HIPERGLICEMIA VS INSULINA.
lo que entiendo : la hiperglicemia de por si me disminuye la producción de glucosa
hepática, por que ya tengo glucosa en sangre aumentada, ahora si tengo hiperglicemia,
tengo menos insulina , y la insulina es quien me permite que ingrese la glucosa al tejido,
así que si tengo hiperglicemia, es por que mi musculo y mi adipocito no pueden
captarlos. ; por lo tanto la hiperglicemia en sí , puede disminuir la captación de glucosa
por el músculo y el adipocito, y causar la supresión de producción de glucosa hepática.

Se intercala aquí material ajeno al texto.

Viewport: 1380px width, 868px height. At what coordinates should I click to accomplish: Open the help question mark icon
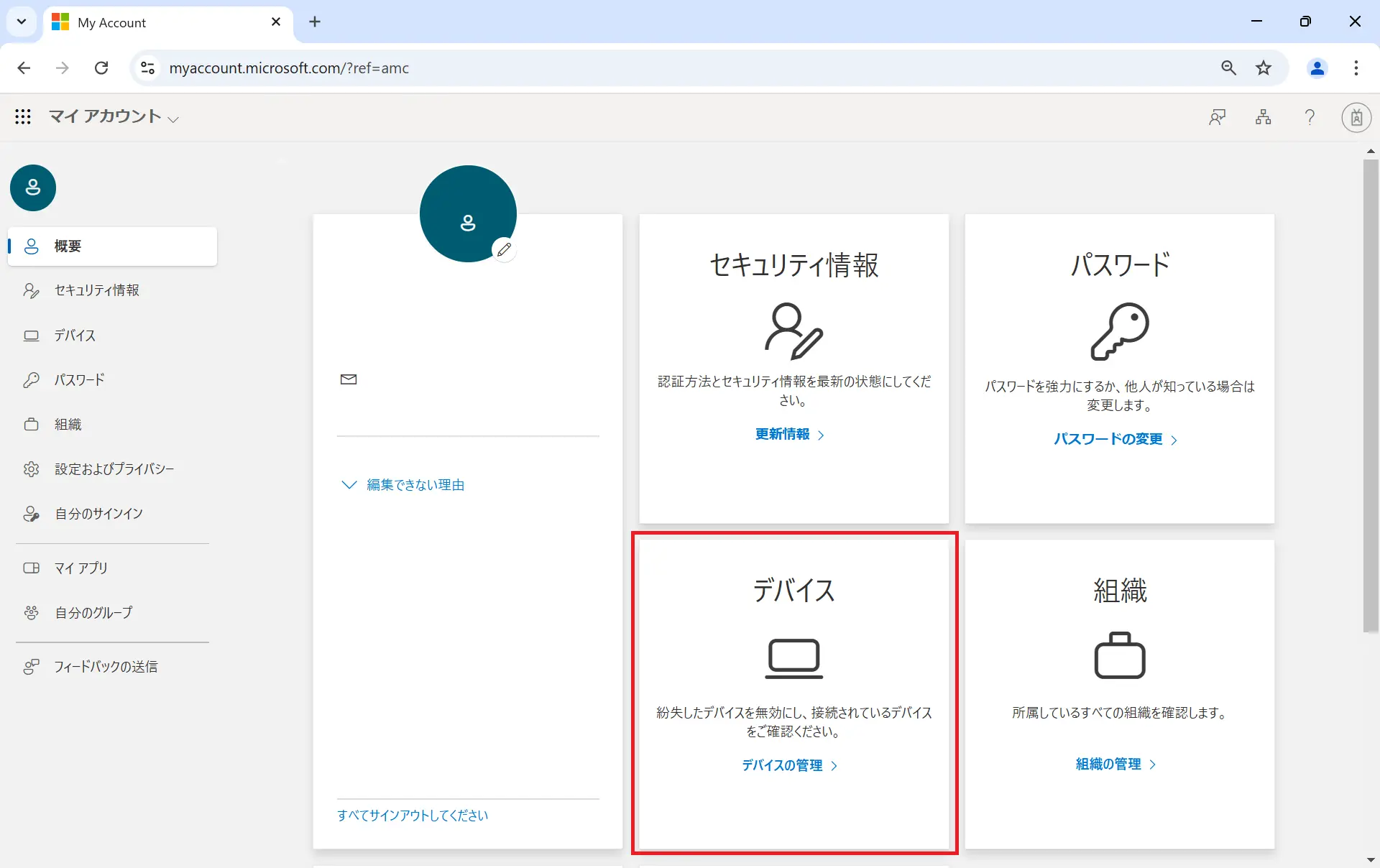1310,116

Pero la Insulina me puede hacer este mismo efecto pero MÁS fuerte, es decir si tengo
poca insulina, la disminución en la producción hepática de glucosa , y la captación de
glucosa por el músculo y el adipocito será mayor.
en concusion: El efecto de la insulina en la supresion de la produccion de glucosa
y la capatacion de glucosa por parte del musculo y adipocito es mas potente que
la hiperglicemia por si misma.
GALATO DE CATEQUINA
No es lo mismo que el hepigalato 3 catequina , el galato de catequina que es el Te verde,
me disminuye la glucosa en sangre , debido a que bloquea al transportador SGLT1
intestinal , o sea no deja que se absorba la glucosa, asi que si me ayuda a bajar de
peso, porque disminuye la proporción de carbohidratos intestinales, bajando la glicemia
y bajando de peso
- Niño de 6 años, que lo ves gordito, aparentemente, supera sus datos promedio
de medidas abdominales,pero le tomas una prueba de insulina y esta en 13-14
lo más probable es que sea su grasa pre-gonadal y este bien
- Si ese niño gordito, le tomas la insulina y está en 17-18 o sea > 15, pudieras
pensar que ese niño está con RI, y confirmas de paso que ese peso está en
exceso.
Entonces la hemoglobina glicosilada es un valor bien diferente en niños, por ese impase,
gonadal-hormonal, en el desarrollo de la pubertad, que hace que los valores de
hemoglobina glicosilada no sean muy fiables en los niños, por la gran variedad de
amplitud en los resultados.
Mejor es usar los parámetros físicos, y las tablas de peso, talla, edad, con niveles de
insulinemia,
- Un adulto que tenga más de 20 uU/ml de insulinemia, tienes que asumir que
está en hiperinsulinemia, así no lo veas gordo.
- En un puberto puedes encontrar en 27-28 y es normal porque está en una parte
importante por su desarrollo gonadal.